OTTAWA (Reuters) - Canadian meat processor Maple Leaf Foods Inc MFI.TO has voluntarily suspended exports of pork to China following an outbreak of COVID-19 in a Manitoba plant.
The company said late Tuesday that it was proactively complying with new Chinese government protocols for Canadian processors that require that any plant reporting a positive COVID-19 case suspend exports to China temporarily.
“We respect China’s new import protocols for Canadian products and are working cooperatively with Canadian and Chinese authorities to resume exports quickly,” Maple Leaf chief executive Michael McCain said in a statement.
Shares of the Mississauga, Ontario-based company were trading up 2.03% at C$30.20 on Wednesday on the Toronto Stock Exchange.
Maple Leaf has been grappling for weeks with an outbreak of COVID-19, the illness caused by the novel coronavirus, at its pork processing plant in Brandon, Manitoba. Fifty-five people have tested positive for the virus.
Of those, 53 cases remain active, while two people have recovered, Maple Leaf spokeswoman Janet Riley said in an email on Tuesday. She said the plant is operating and health officials have said there “remains no evidence of workplace transmission.”

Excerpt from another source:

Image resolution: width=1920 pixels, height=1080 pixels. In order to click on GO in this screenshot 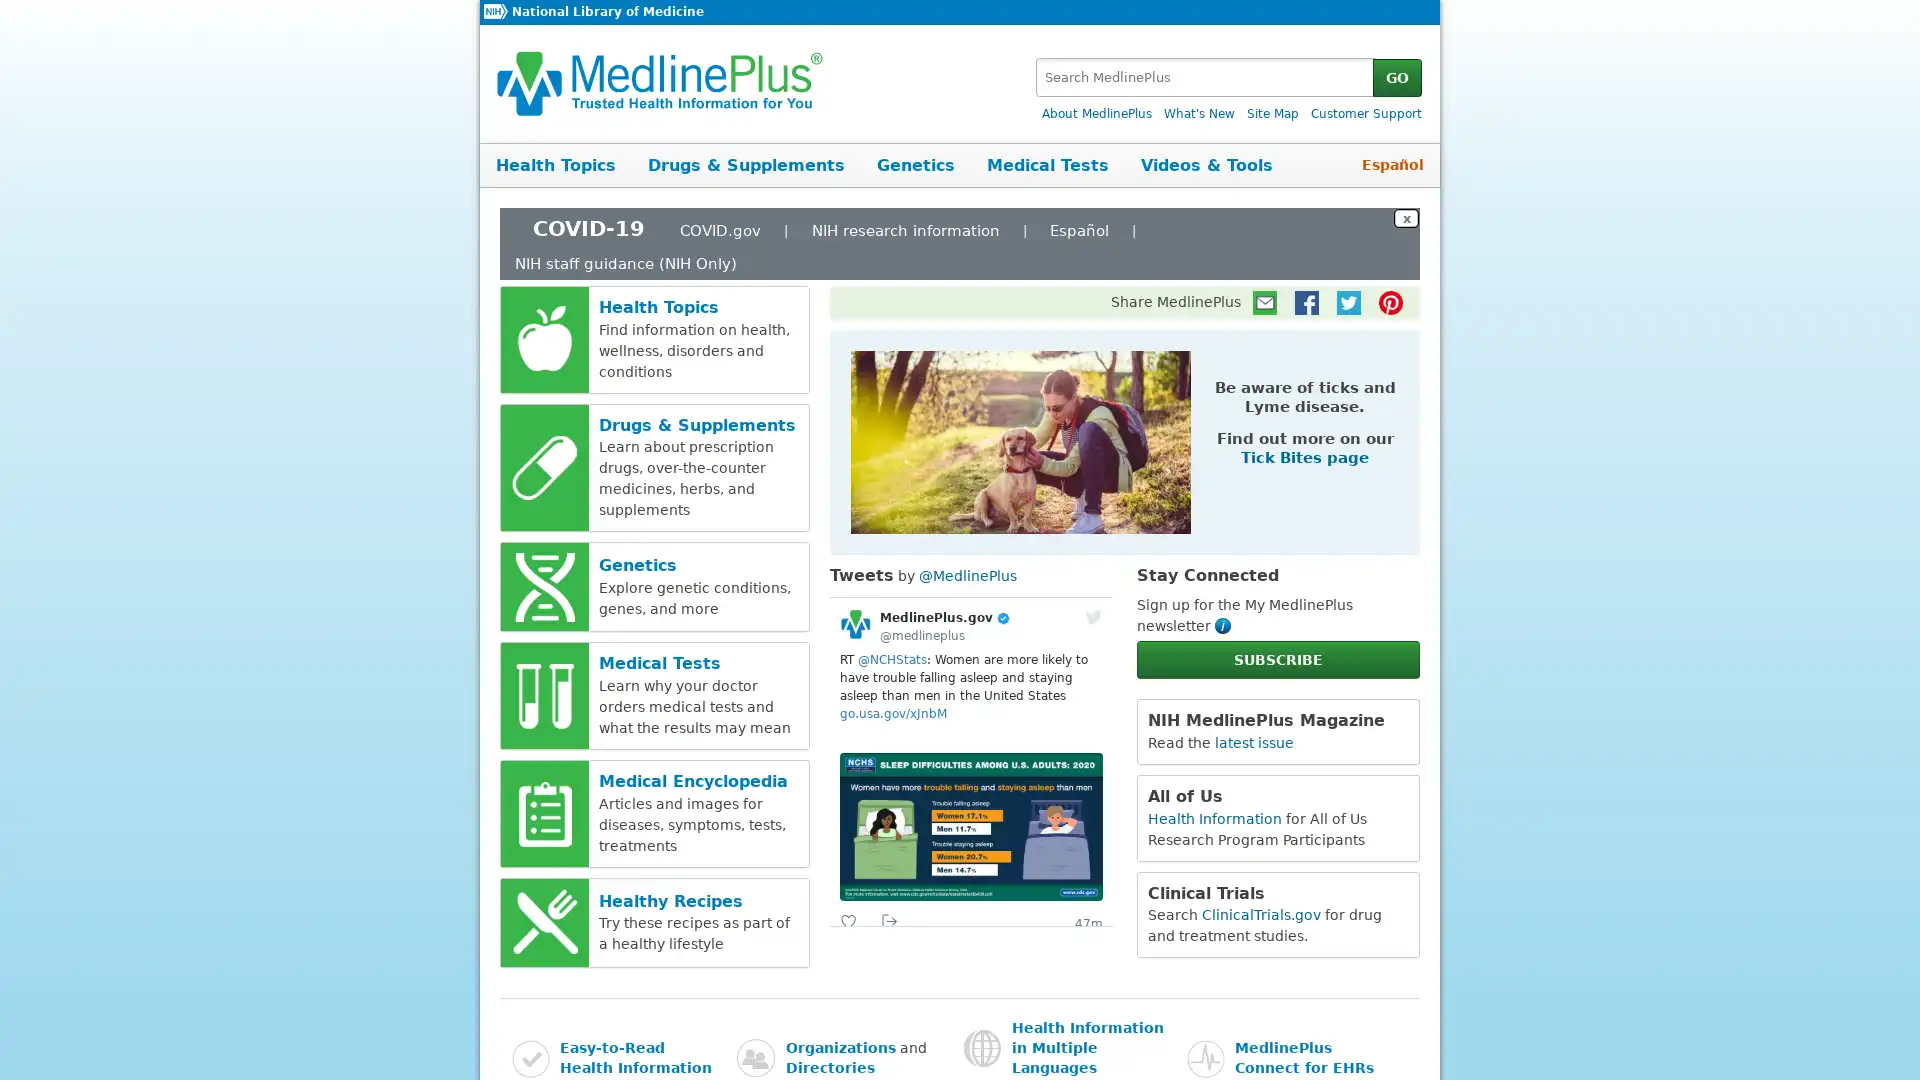, I will do `click(1396, 76)`.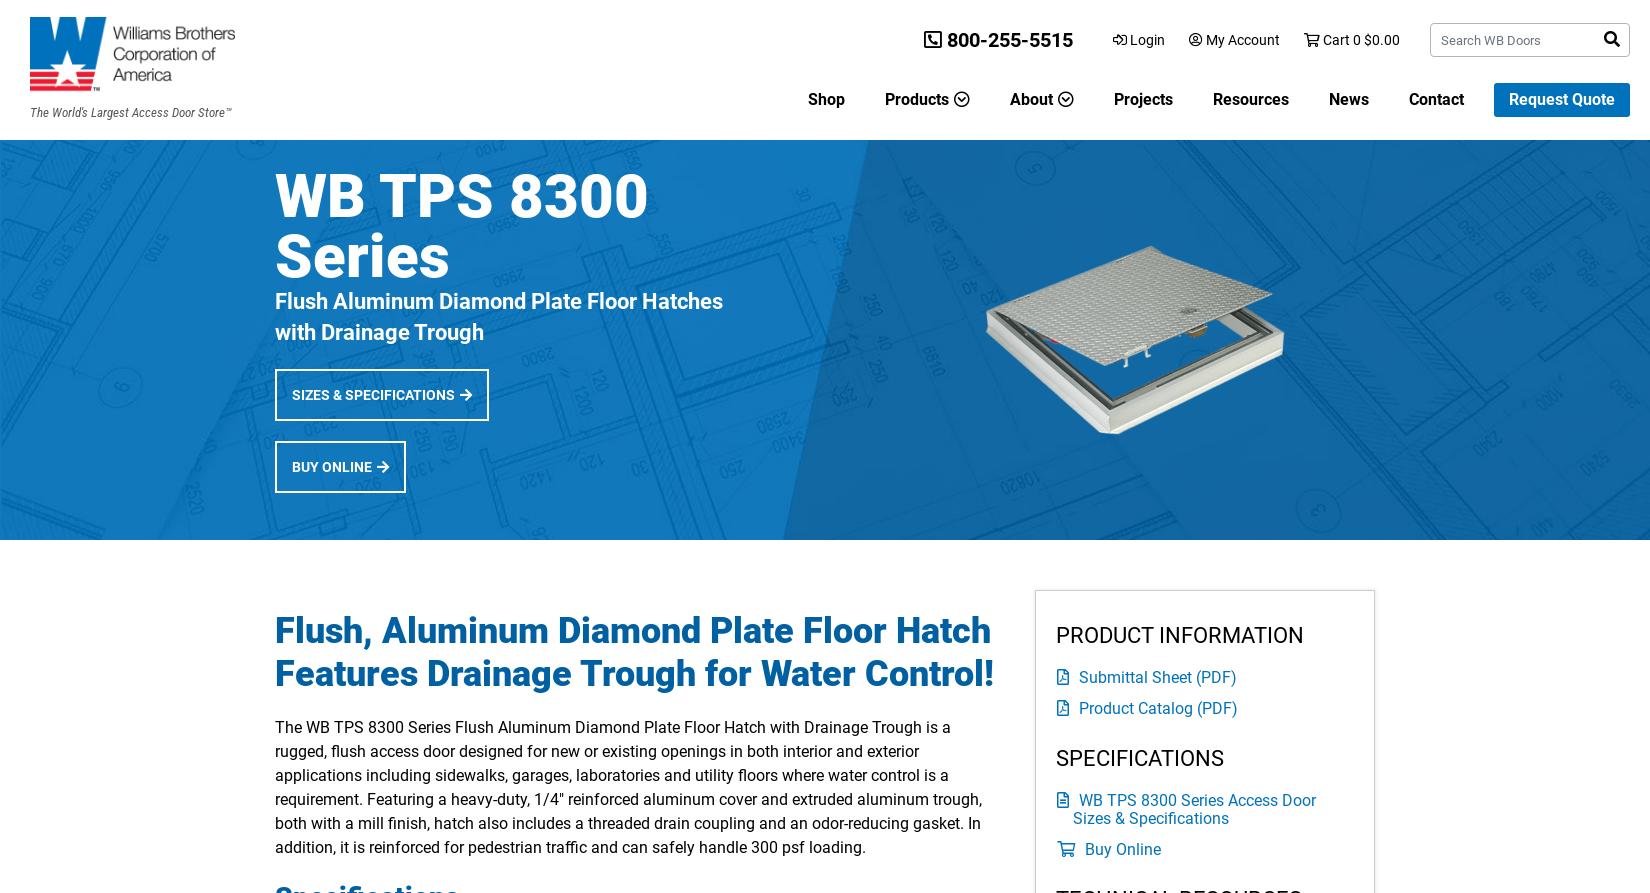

Canada is the world’s No.3 shipper of pork. In 2019, China bought some C$609 million ($462.7 million) in pork, making it Canada’s third largest pork market in both value and volume terms, according to industry data.
Maple Leaf Foods said it believes the suspension of pork exports to China is a “short-term” situation and “not material financial event,” given the company’s diverse markets.
Last week, seven Argentine meat processing plants said they had temporarily halted exports to China after registering coronavirus cases among employees.